- Work to complete -
Wherever the word "agent" appears in a line of the data, that line should be copied.

Pixel coordinate grounding data
○ ○ ○ ○

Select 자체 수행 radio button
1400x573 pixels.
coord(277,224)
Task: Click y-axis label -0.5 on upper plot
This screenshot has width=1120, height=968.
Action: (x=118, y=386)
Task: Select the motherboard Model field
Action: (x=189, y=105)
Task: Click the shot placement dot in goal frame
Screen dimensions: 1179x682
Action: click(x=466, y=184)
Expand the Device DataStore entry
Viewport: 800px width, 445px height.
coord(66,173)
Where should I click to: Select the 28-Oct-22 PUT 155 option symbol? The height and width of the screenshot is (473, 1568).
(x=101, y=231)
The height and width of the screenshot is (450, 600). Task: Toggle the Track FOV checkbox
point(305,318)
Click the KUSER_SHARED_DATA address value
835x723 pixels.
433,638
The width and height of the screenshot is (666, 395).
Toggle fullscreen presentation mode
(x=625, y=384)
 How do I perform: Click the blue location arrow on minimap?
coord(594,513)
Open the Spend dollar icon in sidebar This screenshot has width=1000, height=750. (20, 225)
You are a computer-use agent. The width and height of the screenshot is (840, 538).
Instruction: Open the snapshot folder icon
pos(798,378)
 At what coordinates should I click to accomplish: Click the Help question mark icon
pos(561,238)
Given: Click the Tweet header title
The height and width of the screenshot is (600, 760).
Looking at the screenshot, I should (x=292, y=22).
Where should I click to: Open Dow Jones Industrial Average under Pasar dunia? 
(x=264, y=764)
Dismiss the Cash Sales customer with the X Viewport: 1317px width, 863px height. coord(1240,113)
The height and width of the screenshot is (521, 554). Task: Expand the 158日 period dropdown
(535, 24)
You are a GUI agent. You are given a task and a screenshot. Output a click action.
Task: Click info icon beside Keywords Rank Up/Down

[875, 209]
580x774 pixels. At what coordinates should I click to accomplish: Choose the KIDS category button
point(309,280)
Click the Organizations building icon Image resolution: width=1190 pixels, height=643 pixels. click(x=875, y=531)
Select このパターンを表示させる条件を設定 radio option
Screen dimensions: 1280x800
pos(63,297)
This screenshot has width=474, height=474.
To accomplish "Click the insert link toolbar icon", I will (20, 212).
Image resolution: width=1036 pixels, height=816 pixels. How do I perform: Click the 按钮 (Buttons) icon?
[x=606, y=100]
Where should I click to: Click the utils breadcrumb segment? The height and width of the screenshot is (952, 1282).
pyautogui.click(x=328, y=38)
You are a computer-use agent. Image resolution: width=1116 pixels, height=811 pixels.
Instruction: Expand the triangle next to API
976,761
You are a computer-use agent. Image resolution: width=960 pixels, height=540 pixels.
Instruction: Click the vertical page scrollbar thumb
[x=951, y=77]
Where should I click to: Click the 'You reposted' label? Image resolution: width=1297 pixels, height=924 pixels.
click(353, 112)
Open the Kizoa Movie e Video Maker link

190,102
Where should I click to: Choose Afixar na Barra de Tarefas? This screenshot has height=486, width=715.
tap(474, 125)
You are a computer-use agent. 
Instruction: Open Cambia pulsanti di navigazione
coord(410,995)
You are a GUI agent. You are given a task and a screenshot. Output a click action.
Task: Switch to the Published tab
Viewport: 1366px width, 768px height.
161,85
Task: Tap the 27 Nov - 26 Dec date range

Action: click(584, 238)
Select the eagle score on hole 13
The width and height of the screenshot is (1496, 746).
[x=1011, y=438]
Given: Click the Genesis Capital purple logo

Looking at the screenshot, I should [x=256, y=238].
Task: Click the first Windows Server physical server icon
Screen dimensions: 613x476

○ ○ ○ ○

- Response to the exercise -
You are a computer-use agent. The width and height of the screenshot is (840, 538).
You are a GUI agent. You are given a task and a screenshot. Output a click action.
You are a computer-use agent. Image resolution: width=1116 pixels, height=811 pixels.
You are a computer-use agent. Image resolution: width=960 pixels, height=540 pixels.
You are a computer-use agent. 
You are a GUI agent. You are given a task and a screenshot. Output a click action.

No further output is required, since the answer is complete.